(List of tasks):
- A) Answer these questions from the email about screen reader access:
(i) Which address is copied on the email?
(ii) According to Access Systems, what is Lynx for?
(iii) What name is given in parentheses for the website in Peter Verhoeven's signature?
- B) Reproduce the email about screen reader access word for word, from "At 10:02 25-04-2002" to "or screen reader.".
- C) Carry on the email about screen reader access from its last line.

From: Peter Verhoeven <pav@oce.nl>
Date: Fri, 26 Apr 2002 07:47:11 +0200
Message-Id: <5.1.0.14.1.20020426074224.00a72cc0@pophost.oce.nl>
To: Access Systems <accessys@smart.net>
Cc: w3c-wai-ig@w3.org
Hi,

At 10:02 25-04-2002 -0400, Access Systems wrote:
>On Thu, 25 Apr 2002, Peter Verhoeven wrote:
>
> > This kind of structures are highly inaccessible for visually impaired 
> users
> > using a screen magnifier or screen reader.
>
>well Lynx is for the screen reader to use
Sorry, but most users of screen readers and magnifiers use Internet Explorer?

> > Regards Peter Verhoeven
> > Internet : http://www.magnifiers.org (The Screen Magnifiers Homepage)
>
>well this worked far worse and there were a lot of links that were not
>able to be accessed.

(Records from a pointing dataset)
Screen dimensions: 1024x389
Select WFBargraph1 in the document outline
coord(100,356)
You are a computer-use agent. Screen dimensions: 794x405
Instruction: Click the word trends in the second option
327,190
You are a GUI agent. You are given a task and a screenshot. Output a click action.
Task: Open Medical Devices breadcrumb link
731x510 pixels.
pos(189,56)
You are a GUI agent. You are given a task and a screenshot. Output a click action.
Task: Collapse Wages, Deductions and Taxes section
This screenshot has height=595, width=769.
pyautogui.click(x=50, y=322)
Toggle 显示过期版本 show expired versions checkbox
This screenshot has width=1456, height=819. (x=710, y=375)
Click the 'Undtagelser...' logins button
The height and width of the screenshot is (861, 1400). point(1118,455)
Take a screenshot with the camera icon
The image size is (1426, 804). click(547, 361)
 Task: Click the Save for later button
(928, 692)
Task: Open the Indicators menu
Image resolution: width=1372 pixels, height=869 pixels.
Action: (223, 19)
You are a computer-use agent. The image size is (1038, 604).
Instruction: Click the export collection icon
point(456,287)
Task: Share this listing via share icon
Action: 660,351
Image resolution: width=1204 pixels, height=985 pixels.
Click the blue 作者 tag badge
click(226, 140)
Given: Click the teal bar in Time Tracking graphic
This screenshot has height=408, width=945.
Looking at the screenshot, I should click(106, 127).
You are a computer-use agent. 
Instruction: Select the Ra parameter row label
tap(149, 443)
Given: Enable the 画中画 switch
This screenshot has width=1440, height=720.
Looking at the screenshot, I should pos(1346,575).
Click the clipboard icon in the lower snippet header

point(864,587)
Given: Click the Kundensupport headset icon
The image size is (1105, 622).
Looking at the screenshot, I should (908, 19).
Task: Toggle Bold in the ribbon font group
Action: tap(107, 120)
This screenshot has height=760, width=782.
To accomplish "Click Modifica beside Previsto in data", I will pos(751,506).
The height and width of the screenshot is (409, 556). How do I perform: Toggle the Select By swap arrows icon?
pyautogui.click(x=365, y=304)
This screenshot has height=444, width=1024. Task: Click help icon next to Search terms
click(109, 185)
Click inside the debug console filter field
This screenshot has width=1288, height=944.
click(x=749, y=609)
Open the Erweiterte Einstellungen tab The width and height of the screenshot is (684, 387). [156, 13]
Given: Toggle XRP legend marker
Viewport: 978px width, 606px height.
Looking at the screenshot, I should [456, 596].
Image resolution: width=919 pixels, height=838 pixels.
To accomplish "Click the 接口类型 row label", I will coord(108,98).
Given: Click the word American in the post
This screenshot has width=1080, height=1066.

(Written answers):
- A)
(i) w3c-wai-ig@w3.org
(ii) For the screen reader to use
(iii) The Screen Magnifiers Homepage

- B)
At 10:02 25-04-2002 -0400, Access Systems wrote:
>On Thu, 25 Apr 2002, Peter Verhoeven wrote:
>
> > This kind of structures are highly inaccessible for visually impaired 
> users
> > using a screen magnifier or screen reader.

- C)
>
> > > > To get something that looks like frames is not that hard probably 
> but is it
> > > > as easy as it is with frames to have a standard header and side 
> navigation
> > > > and also allow users to include their own content in the main frame.
> > >
> > >   I think we need to give consideration to two separate issues here. 
> It is
> > >   quite easy, a full example is provided in the specification, to 
> create a
> > >   layout that looks and behaves like a framed one by using CSS 2.
> > >
> > >   That, however, is a purely visual point. Including 'their own' 
> content in
> > >   the 'main frame' is another - but there are various methods of 
> achieving
>
>what is the fascination with frames anyway???
>
>OK I've never (I don't think) have actually seen a frames site but what
>does frames do that can't be done easier and more accessibly with other
>methods of construction???
>
>what I guess I'm missing is, why is it so dern hard to have every site be
>able to degrade to plain text???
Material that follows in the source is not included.